At approximately 9:50 UTC (5:50 AM ET) on June 8, 2021, Fastly—a global Content Delivery Network (CDN) provider—suffered a major outage that impacted the sites and applications of its many customers. The outage lasted for about an hour, during which time users attempting to reach impacted sites would have received 501 service unavailable errors, or experienced issues loading content. Although the outage did not fully resolve until approximately 10:50 UTC (6:50 AM ET), some of Fastly’s customers were able to minimize the impact to their services by leveraging alternative providers to deliver content.

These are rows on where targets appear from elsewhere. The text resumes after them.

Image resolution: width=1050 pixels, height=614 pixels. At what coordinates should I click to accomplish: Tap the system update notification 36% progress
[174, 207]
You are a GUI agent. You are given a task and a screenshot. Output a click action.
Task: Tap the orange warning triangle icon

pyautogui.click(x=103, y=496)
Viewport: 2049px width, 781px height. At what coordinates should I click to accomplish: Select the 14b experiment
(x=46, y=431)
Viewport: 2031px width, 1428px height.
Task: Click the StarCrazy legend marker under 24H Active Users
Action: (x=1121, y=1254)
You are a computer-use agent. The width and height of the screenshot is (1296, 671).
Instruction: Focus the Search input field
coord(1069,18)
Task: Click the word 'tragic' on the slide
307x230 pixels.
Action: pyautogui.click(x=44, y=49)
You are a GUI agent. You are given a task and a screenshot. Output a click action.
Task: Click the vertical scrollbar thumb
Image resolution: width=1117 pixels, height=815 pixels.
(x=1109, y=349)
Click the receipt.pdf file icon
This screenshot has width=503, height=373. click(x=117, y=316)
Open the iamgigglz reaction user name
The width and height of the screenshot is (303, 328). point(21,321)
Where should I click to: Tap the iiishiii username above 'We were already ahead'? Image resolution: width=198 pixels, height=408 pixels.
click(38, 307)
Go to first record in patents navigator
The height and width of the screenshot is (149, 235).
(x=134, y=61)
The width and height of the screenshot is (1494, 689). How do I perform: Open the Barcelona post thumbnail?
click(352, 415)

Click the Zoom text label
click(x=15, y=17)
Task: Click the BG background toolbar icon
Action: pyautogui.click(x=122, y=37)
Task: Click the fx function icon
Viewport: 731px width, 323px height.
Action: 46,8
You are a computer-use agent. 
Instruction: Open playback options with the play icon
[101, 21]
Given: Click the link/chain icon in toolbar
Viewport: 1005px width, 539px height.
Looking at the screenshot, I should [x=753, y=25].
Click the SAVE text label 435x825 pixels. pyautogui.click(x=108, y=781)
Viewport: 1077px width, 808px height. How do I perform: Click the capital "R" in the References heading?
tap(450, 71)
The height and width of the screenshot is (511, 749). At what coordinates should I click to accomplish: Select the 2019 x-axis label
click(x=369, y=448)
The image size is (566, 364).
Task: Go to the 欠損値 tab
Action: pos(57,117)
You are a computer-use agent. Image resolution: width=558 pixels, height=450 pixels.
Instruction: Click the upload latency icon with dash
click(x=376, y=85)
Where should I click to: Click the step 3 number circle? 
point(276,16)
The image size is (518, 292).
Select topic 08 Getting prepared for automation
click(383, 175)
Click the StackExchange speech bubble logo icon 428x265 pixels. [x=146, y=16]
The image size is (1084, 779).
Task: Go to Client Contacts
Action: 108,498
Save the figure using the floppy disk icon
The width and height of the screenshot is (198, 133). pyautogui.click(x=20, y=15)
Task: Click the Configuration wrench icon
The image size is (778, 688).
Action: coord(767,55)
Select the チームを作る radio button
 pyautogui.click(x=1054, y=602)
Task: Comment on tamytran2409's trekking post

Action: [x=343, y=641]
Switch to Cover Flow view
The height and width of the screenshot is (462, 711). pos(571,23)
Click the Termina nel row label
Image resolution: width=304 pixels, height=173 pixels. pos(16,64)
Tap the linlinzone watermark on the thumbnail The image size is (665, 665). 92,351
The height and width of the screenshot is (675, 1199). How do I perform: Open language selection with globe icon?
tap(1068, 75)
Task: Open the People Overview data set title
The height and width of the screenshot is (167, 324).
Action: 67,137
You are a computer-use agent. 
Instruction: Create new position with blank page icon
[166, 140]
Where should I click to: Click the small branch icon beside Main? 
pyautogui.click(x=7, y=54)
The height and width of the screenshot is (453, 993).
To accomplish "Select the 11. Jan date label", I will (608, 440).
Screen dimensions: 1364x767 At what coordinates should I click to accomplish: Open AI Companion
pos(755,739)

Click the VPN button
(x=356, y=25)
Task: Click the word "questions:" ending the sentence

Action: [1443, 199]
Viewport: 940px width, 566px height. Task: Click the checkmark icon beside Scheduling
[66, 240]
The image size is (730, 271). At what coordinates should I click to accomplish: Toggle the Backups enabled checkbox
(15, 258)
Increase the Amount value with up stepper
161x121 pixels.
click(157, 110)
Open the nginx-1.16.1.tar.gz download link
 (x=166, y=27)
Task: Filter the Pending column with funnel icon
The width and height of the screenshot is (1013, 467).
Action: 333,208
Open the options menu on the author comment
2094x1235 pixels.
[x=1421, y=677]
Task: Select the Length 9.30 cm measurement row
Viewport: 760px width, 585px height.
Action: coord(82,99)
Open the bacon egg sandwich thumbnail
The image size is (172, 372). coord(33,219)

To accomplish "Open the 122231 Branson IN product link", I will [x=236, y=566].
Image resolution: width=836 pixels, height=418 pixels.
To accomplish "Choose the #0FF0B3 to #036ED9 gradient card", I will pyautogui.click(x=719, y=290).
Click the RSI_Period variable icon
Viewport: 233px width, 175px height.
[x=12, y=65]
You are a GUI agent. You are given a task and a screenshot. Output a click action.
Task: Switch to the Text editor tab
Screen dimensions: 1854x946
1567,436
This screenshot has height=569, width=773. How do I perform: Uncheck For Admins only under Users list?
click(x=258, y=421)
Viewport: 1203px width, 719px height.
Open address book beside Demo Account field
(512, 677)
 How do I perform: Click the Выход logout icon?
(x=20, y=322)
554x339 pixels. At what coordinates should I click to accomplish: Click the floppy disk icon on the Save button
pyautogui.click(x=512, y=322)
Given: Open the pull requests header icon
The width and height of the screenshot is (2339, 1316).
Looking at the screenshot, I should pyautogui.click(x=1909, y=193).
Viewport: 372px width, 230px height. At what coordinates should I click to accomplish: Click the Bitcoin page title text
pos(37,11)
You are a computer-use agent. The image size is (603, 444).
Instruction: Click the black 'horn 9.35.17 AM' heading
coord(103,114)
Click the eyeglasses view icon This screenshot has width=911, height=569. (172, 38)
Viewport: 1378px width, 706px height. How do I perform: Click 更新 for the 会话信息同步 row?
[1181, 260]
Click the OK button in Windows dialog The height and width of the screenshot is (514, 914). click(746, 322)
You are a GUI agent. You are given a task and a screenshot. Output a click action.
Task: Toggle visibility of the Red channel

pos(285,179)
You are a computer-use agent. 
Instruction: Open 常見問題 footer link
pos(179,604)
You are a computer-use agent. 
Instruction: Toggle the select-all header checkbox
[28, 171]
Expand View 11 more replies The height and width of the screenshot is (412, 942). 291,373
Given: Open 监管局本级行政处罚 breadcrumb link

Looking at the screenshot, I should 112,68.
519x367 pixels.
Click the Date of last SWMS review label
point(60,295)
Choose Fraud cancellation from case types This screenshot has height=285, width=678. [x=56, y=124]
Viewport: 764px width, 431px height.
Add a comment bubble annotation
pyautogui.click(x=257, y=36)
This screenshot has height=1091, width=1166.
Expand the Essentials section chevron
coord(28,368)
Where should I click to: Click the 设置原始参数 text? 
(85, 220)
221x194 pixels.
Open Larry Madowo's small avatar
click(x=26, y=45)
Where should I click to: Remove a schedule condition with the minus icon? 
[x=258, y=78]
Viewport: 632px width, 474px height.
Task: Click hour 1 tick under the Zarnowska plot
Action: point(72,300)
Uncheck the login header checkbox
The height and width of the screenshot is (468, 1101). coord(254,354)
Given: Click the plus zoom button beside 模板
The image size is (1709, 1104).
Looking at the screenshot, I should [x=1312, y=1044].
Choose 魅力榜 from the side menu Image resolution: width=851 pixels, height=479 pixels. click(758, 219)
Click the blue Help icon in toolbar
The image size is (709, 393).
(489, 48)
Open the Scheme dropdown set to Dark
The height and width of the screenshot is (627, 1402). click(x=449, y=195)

Fastly subsequently issued a statement identifying a latent software bug introduced in a May 12th software update as the root cause. The bug was triggered by a customer updating their CDN configuration — a routine occurrence for CDN customers. While Fastly has not identified the configuration that triggered the outage (as of June 10, 2021), the impact—85% of their service, according to Fastly—was felt globally.
Read on to learn more about how this outage unfolded and how four different services experienced the outage very differently, or, if you prefer a podcast experience of this same analysis, tune in to this week's episode of the Internet Report, Ep. 40: Fastly's Outage and Why CDN Redundancy Matters.
Critical Role of CDNs in Modern Web Delivery
CDNs are distributed infrastructures that cache and serve content on behalf of their customers, in order to accelerate delivery to users. They play a key role in enabling increasingly large amounts of content to be consumed over the Internet because they improve web performance and reduce Internet backbone utilization. Without distributed, local delivery, the massive popularity of streaming media services and complex applications would likely not have taken place because most users would have had a poor digital experience.
While primarily used to improve user experience, CDNs reduce traffic load on their customers’ application infrastructure, which may reduce the amount of resources required where the application is hosted (also referred to as the “origin”). They can also play a vital security role by fronting the origin, thereby obscuring its location from malicious actors. In fact, most CDNs today offer advanced security functionality, either as part of a standard offering or as an add-on service. Many CDNs can block commonplace malicious traffic, as well as thwart sophisticated, large scale DDoS attacks.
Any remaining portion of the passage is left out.